Piłkarze ŁKS-u Łódź pokonali na własnym boisku zespół Termalica Bruk Bet Nieciecza 2:0. Tym samym łodzianie umocnili się na fotelu lidera. Bez względu na wynik jutrzejszego spotkania wicelidera z Bielska, ŁKS przynajmniej do następnej kolejki na pewno pozostanie na czele I ligi.

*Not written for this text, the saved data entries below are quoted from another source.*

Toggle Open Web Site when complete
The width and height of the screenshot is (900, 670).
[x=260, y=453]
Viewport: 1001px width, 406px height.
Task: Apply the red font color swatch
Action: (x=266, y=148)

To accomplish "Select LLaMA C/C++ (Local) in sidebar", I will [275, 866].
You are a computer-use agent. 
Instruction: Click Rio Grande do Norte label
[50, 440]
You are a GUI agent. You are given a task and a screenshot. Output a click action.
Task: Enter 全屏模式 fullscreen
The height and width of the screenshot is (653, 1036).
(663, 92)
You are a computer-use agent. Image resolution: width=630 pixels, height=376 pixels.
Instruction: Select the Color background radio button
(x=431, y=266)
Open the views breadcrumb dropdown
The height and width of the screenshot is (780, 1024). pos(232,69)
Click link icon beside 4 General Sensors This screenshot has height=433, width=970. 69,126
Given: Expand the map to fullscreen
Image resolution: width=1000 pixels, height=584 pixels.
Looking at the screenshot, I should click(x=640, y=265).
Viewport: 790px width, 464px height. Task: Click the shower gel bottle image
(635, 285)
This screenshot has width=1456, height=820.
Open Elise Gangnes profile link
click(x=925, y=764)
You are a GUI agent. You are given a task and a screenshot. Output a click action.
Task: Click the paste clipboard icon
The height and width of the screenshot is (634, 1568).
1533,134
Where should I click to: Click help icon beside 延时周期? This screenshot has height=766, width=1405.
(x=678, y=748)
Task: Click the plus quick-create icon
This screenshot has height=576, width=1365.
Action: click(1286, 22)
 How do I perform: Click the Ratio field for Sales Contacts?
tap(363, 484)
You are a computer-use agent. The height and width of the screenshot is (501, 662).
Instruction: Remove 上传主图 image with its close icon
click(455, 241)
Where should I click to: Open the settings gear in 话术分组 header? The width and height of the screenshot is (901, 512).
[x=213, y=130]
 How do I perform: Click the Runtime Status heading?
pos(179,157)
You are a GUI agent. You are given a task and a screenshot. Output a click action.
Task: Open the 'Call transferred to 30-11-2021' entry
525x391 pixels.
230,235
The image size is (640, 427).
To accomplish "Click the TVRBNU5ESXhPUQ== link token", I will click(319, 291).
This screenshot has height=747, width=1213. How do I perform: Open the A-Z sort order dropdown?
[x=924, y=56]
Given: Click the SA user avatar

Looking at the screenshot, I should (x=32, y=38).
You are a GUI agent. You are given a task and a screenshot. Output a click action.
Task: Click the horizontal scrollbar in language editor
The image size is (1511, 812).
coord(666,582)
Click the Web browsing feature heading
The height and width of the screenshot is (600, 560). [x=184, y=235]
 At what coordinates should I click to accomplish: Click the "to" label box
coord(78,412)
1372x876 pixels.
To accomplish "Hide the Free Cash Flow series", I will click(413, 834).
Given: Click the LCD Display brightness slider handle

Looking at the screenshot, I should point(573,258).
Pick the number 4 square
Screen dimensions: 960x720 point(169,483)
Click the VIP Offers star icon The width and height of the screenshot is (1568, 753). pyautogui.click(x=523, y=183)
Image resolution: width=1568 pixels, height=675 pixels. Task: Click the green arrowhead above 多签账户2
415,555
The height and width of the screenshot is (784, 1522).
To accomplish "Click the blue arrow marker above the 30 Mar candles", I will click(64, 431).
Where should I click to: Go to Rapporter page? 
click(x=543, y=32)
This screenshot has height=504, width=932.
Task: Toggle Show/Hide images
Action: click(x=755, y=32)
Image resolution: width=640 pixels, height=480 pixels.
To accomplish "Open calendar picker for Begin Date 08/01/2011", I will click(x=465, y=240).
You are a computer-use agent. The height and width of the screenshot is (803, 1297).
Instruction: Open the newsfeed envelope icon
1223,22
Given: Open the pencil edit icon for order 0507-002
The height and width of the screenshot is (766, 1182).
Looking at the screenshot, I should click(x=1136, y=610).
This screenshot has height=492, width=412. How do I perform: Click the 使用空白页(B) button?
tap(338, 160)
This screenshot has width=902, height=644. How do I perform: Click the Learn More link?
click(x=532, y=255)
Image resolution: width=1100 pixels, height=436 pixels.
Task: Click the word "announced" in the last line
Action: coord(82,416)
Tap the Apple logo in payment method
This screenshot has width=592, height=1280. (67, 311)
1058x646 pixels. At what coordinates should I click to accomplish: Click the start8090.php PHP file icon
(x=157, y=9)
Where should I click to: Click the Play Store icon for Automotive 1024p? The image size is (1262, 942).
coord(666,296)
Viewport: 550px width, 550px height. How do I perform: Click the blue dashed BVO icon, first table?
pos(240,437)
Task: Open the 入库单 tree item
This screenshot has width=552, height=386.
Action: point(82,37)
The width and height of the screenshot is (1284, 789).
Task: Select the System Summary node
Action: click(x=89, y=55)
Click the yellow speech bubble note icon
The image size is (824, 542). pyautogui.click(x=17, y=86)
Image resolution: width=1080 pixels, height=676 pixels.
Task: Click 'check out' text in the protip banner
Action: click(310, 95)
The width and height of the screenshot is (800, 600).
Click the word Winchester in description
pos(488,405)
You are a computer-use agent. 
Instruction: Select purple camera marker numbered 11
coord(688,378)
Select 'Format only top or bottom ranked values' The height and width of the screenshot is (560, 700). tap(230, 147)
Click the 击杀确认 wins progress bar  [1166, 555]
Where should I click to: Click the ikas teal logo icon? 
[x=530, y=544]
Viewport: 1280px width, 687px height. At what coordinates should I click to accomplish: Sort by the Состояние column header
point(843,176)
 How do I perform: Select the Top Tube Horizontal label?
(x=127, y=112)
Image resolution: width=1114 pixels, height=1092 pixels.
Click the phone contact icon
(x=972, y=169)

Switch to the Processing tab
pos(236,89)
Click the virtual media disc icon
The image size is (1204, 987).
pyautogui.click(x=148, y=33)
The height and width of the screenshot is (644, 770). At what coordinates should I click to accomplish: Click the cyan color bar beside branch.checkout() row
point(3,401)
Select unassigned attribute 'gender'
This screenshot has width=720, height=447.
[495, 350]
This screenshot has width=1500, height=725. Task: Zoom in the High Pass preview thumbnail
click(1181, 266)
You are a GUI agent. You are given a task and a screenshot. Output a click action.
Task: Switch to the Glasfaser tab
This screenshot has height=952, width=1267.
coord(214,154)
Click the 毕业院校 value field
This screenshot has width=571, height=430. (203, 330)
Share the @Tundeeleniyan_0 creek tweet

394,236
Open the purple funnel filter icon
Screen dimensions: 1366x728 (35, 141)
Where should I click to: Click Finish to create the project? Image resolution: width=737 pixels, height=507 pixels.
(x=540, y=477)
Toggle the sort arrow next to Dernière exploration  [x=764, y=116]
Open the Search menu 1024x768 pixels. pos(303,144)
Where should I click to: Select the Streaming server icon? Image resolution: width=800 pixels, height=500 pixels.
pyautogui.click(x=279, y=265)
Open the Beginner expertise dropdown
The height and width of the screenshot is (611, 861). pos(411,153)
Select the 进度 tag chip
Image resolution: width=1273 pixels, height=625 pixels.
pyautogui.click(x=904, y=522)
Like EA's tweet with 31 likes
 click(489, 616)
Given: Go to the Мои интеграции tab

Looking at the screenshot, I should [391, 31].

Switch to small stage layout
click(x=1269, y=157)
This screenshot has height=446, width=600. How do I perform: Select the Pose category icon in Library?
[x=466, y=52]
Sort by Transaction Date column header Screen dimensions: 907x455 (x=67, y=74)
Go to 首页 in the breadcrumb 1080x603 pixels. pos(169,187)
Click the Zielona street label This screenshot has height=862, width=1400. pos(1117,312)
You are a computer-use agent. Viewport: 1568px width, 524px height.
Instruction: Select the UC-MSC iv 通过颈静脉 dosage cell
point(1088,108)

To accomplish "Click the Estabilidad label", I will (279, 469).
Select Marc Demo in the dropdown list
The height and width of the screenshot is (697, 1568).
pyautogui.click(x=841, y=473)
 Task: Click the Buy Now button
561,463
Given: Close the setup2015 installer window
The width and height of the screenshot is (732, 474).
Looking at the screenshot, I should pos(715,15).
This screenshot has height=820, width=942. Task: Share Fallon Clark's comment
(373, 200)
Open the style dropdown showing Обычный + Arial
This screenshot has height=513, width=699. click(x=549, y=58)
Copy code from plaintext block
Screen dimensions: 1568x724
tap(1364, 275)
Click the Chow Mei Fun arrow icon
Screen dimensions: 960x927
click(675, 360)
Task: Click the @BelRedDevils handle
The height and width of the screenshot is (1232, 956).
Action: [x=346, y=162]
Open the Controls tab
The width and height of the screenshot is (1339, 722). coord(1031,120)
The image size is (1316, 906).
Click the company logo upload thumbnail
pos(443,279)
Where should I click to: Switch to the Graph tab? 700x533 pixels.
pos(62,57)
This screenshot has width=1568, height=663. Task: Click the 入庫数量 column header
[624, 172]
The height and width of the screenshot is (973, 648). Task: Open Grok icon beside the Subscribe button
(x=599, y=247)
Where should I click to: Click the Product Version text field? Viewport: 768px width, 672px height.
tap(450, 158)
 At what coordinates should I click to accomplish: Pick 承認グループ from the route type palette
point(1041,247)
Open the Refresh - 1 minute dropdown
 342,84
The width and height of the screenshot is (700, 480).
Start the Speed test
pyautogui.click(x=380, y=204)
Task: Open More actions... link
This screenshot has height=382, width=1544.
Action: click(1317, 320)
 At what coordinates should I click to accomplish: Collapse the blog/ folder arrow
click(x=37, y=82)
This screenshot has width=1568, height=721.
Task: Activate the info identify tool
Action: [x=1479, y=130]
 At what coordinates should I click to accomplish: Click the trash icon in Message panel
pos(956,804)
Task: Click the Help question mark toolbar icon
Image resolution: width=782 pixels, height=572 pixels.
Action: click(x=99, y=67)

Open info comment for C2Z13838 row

Gospodarze rozpoczęli bardzo aktywnie, jakby chcieli wszystkim udowodnić, że awans do Ekstraklasy im się należy. Jednak goście nie przyjechali do Łodzi, żeby się bronić. Początek meczu był bardzo emocjonujący, z obu stron nie brakowało okazji do zdobycia bramek. Jednak to gracze ŁKS-u po przerwie dopięli swego, a na listę strzelców wpisał się Smoliński. Chwilę później mogła paść bramka dla gości, ale rzutu karnego nie wykorzystał Szczoczarz.
Po strzeleniu bramki gospodarze wyraźnie odpuścili, a piłkarze z Niecieczy poczuli w tym swoją szansę. Jednak świetnie w bramce spisywał się Bogusław Wyparło. W końcówce spotkania ożywił się ŁKS, a zwycięstwo po bramce z rzutu karnego w doliczonym czasie gry przypieczętował Maciej Bykowski. Po ciekawym i emocjonującym spotkaniu cenne trzy punkty pozostały w Łodzi. Tym samym ŁKS jest już bardzo blisko upragnionego powrotu do Ekstraklasy.